Oral cancer is among the most common malignancies in India and medical studies have suggested that only between 40 to 60 per cent of oral cancer patients survive for five or more years even after treatment.

Patients diagnosed with cancers that have spread to the lymph nodes through a process called metastasis have poorer chances of five-year survival.

“We’ve found five biomarkers for lymph node metastasis,” said Partha Majumder, distinguished professor at the National Institute of Biomedical Genetics, Kalyani, who led the research. “Doctors could plan treatment depending on the presence of absence of these biomarkers.”

Their findings have been accepted for publication in the International Journal of Cancer.

At present, when surgeons operate on patients with oral cancer, they typically dissect regions of the neck to find out if the cancer has spread to the lymph nodes in the neck, the most common metastatic site for oral cancer.

“Patients could be assessed for biomarkers before the surgery,” Majumder said. “The absence of biomarkers could help spare patients exploratory dissection of the neck. The presence of a biomarker would point to the need for aggressive treatment options.”

Majumder and his colleagues at NIBMG collaborating with oncologists at the Tata Memorial Centre Advanced Centre for Treatment Research and Education in Cancer analysed the genetic makeup, the status of lymph nodes and the treatment outcomes in 72 patients with oral cancer.

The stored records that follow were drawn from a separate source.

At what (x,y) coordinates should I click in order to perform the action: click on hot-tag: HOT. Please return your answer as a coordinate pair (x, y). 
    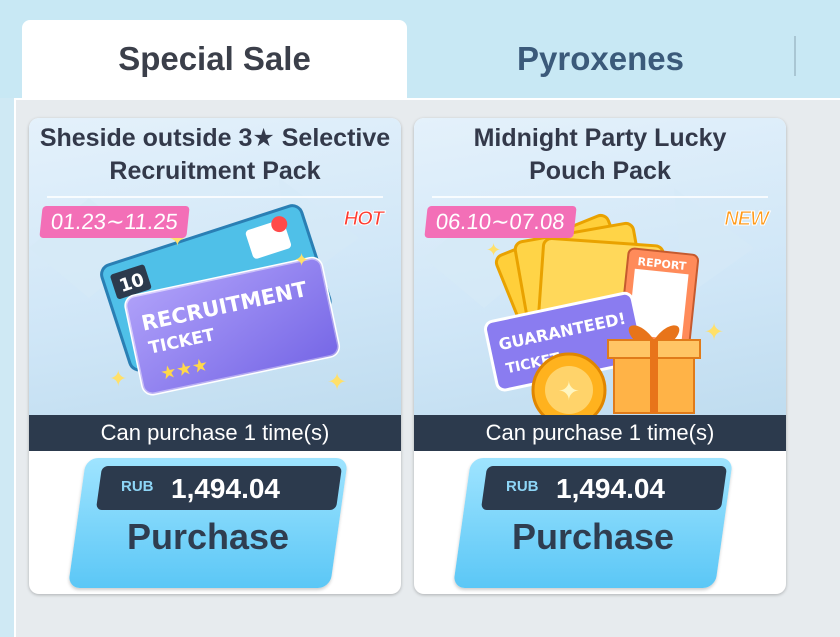
    Looking at the image, I should click on (364, 220).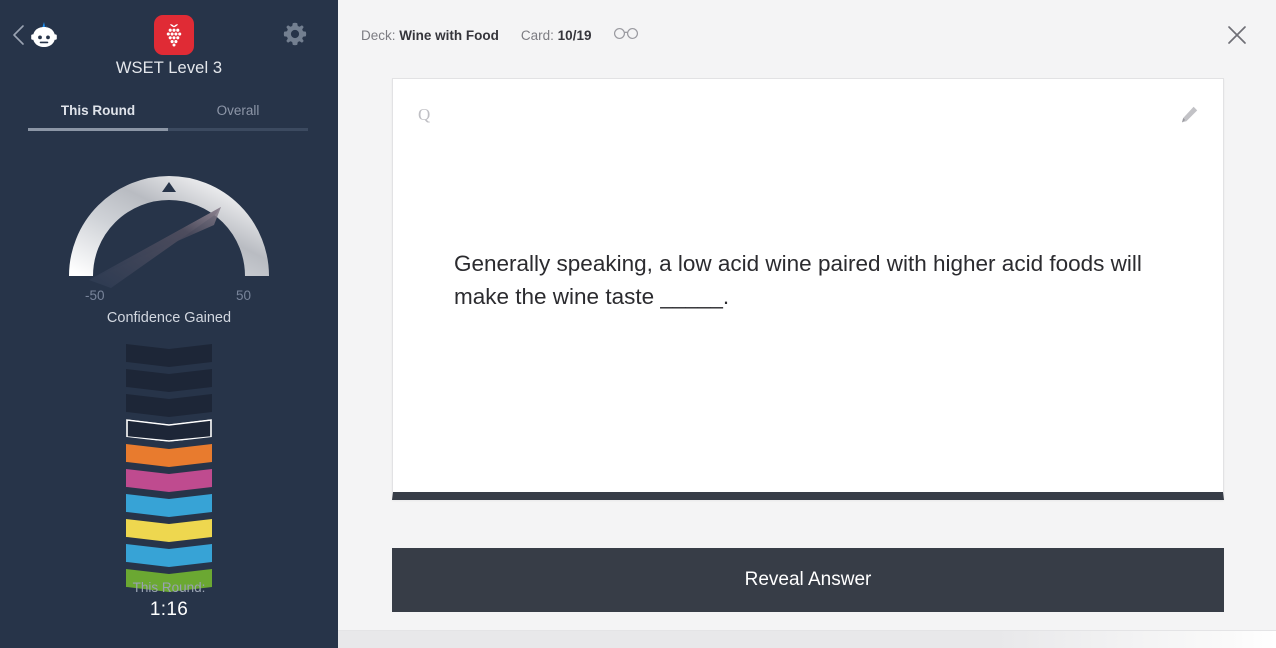  I want to click on sidebar-tabs: This Round Overall, so click(168, 116).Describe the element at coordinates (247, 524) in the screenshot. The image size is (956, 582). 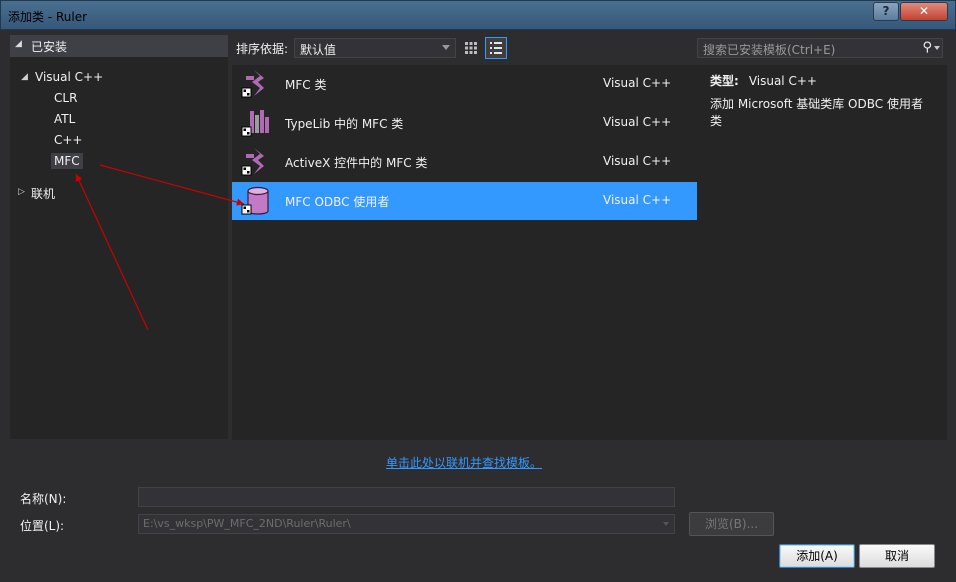
I see `location-value: E:\vs_wksp\PW_MFC_2ND\Ruler\Ruler\` at that location.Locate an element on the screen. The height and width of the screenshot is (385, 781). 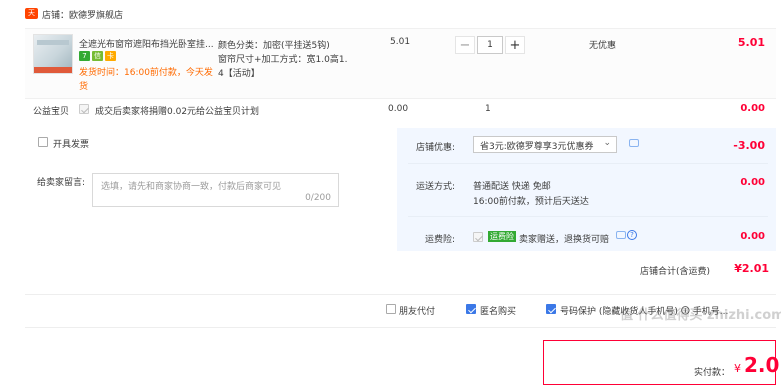
anonymous-label: 匿名购买 is located at coordinates (498, 310).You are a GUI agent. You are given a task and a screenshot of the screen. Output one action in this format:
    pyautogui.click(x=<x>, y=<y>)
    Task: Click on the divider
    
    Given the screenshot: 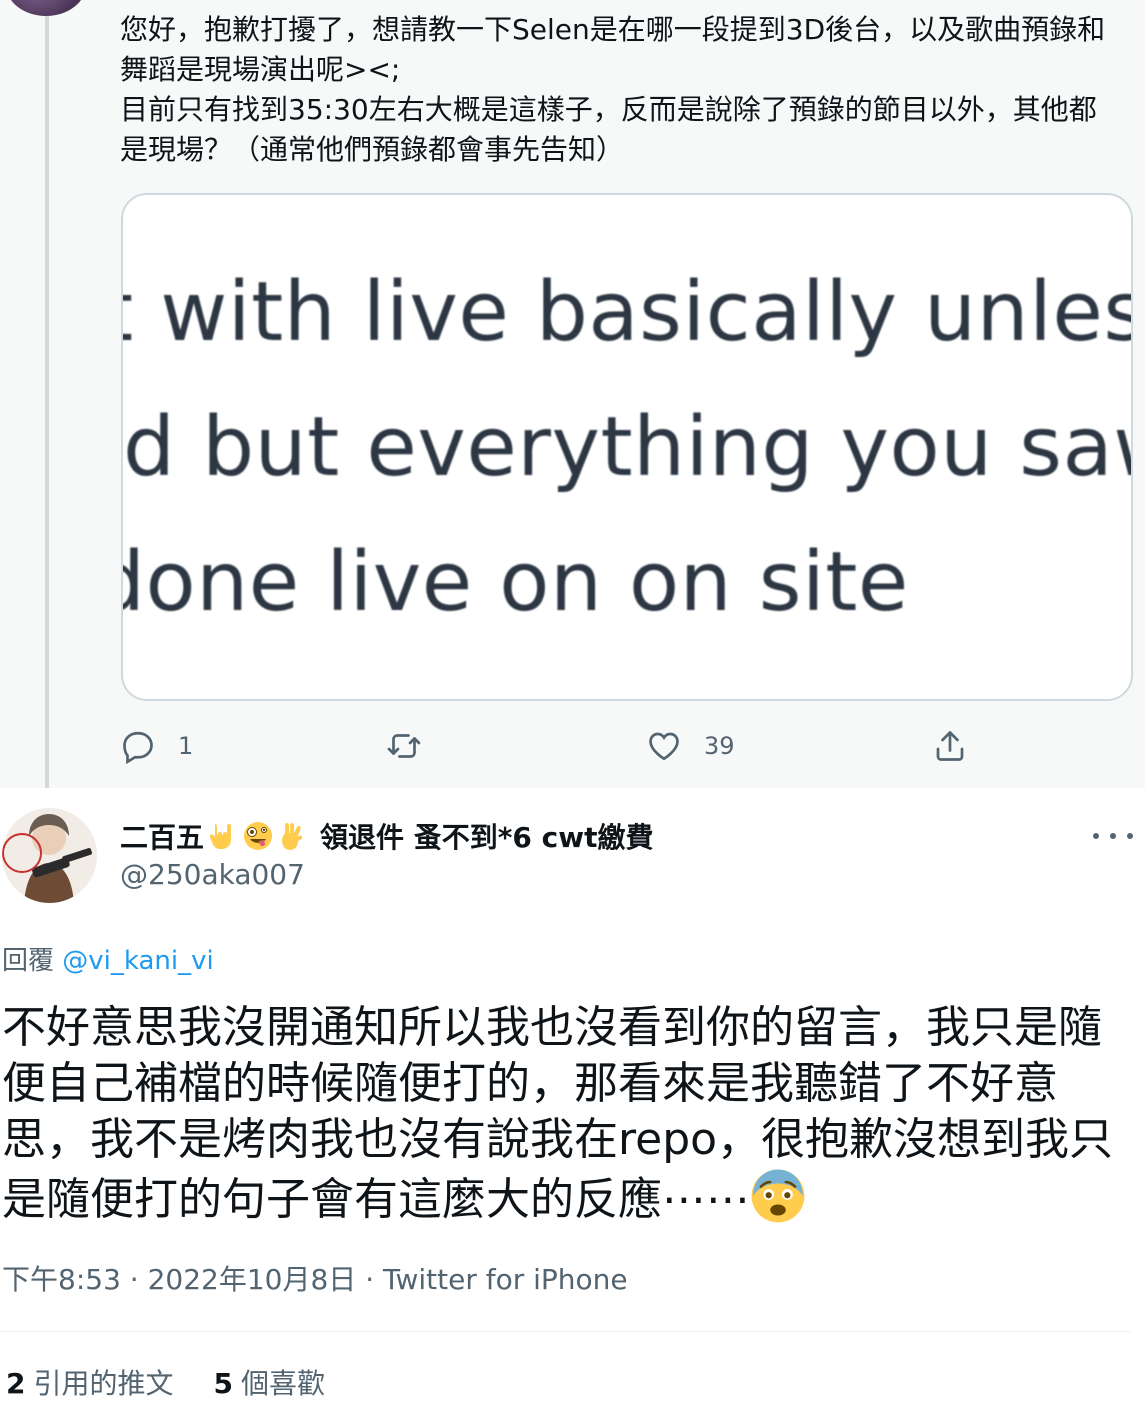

They found that patients with lymph node metastasis were likely to have mutations in three specific genes and in other genes involved in a cell division pathway and DNA-repair process.

“We could use the relevant mutations in the three genes and two pathways as five biological markers for lymph node metastasis,” Nidhan Biswas, a computational biologist at NIBMG.

However, the researchers say the findings would need to be validated through a larger set of patients for clinical applications.